Saved entries:
════════════════
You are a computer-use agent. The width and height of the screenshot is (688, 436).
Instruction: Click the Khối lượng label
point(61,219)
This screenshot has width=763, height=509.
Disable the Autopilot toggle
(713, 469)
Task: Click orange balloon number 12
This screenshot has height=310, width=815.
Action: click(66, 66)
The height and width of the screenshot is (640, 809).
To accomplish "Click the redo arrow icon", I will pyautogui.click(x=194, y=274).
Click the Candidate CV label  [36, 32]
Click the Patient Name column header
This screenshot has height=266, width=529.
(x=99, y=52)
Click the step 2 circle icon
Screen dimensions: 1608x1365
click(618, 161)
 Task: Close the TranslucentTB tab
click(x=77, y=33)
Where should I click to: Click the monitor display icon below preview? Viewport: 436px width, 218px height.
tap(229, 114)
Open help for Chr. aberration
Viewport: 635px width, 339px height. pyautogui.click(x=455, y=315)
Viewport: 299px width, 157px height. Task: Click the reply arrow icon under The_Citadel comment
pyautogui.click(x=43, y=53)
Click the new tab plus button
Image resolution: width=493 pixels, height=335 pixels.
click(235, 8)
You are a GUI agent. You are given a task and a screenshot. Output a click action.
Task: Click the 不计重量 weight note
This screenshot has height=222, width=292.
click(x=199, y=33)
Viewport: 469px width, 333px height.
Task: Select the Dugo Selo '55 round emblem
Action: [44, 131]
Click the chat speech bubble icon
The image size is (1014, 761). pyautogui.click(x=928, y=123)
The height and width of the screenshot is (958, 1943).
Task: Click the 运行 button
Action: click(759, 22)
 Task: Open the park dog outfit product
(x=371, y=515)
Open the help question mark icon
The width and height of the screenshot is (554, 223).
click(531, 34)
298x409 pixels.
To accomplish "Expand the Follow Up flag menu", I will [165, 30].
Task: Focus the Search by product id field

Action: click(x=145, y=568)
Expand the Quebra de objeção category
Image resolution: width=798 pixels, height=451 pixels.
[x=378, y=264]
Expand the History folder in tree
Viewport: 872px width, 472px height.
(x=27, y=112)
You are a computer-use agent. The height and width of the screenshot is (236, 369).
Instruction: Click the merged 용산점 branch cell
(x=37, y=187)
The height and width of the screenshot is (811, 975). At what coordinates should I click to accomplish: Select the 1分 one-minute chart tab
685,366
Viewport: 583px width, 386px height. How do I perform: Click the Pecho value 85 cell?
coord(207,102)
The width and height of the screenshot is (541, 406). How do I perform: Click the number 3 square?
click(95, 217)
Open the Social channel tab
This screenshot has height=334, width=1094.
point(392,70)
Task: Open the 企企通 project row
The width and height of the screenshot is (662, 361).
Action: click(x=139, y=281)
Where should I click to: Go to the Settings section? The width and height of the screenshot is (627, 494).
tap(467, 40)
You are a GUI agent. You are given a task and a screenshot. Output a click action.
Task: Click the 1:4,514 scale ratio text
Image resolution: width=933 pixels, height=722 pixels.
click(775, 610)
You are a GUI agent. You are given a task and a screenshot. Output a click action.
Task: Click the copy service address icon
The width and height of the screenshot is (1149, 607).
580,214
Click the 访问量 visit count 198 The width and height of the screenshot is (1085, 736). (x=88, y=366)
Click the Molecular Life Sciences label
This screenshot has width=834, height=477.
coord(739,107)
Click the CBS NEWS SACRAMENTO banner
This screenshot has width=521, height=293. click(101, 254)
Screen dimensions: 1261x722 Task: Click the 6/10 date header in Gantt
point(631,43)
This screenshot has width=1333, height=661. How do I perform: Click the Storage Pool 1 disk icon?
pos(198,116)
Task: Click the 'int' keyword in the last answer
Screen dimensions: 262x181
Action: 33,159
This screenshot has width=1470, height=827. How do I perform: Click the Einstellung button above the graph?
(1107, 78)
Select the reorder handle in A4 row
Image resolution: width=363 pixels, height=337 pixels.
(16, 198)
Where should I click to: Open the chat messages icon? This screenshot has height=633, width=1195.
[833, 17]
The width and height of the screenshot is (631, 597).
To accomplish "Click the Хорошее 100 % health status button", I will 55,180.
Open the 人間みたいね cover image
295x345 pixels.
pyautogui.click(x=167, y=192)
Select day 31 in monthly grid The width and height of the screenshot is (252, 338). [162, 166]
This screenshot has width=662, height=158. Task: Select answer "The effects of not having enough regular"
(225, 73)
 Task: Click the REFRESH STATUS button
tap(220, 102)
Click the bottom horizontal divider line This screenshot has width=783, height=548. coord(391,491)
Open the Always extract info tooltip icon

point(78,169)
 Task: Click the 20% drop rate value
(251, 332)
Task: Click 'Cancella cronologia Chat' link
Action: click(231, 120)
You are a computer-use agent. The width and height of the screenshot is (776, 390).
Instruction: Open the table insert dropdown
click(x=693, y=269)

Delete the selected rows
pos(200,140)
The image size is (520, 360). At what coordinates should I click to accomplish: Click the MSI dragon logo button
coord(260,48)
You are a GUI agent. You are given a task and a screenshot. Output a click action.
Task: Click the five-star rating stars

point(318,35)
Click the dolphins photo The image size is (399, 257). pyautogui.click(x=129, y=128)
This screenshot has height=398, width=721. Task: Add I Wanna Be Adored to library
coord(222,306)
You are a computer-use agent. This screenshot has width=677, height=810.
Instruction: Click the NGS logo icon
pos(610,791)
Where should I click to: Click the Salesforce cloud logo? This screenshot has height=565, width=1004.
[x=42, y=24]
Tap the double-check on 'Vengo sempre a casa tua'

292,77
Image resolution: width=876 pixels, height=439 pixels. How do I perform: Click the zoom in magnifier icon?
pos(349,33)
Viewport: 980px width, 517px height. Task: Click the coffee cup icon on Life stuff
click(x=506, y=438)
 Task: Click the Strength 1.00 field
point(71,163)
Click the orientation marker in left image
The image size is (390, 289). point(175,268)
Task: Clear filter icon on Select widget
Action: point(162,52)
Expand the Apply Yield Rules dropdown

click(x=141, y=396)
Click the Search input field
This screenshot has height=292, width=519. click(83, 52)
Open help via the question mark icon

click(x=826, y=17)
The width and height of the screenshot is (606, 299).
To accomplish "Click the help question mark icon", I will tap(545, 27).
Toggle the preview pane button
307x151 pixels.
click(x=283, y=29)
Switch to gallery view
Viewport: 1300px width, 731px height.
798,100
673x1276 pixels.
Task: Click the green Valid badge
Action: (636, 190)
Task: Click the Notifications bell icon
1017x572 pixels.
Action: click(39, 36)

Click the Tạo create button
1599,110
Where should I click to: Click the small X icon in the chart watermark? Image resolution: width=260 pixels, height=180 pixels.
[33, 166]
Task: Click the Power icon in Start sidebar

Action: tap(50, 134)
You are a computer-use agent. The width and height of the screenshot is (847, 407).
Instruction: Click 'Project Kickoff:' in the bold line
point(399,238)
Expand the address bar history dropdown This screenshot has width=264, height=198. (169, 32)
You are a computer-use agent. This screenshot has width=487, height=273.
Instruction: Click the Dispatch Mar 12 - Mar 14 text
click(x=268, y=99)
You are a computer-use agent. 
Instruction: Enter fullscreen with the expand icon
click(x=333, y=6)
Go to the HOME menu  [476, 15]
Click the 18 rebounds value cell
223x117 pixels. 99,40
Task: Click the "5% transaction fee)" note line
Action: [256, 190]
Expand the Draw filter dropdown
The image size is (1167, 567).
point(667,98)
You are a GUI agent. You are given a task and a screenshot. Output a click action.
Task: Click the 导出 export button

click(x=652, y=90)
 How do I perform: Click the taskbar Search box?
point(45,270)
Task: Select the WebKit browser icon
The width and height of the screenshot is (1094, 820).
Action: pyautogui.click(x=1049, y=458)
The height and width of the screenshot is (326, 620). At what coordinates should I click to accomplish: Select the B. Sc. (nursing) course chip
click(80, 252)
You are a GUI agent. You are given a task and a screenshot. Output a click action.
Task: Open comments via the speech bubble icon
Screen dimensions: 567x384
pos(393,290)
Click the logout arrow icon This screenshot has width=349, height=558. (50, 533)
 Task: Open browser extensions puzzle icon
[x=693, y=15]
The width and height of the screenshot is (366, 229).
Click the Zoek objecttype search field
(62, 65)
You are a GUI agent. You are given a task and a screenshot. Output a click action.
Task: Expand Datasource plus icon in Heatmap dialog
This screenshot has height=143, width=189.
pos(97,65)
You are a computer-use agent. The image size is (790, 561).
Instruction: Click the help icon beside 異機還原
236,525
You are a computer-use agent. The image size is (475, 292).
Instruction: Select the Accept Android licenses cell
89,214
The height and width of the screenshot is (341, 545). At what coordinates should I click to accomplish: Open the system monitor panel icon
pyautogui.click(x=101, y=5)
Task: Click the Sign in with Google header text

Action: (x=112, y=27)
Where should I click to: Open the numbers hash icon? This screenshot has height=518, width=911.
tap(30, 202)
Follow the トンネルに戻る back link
════════════════
What to work on: Give back exactly the lines from the one that contains "This screenshot has height=143, width=189." to the end of the data above, both of those lines included.

Answer below:
This screenshot has height=143, width=189.
pos(97,65)
You are a computer-use agent. The image size is (790, 561).
Instruction: Click the help icon beside 異機還原
236,525
You are a computer-use agent. The image size is (475, 292).
Instruction: Select the Accept Android licenses cell
89,214
The height and width of the screenshot is (341, 545). At what coordinates should I click to accomplish: Open the system monitor panel icon
pyautogui.click(x=101, y=5)
Task: Click the Sign in with Google header text

Action: (x=112, y=27)
Where should I click to: Open the numbers hash icon? This screenshot has height=518, width=911.
tap(30, 202)
Follow the トンネルに戻る back link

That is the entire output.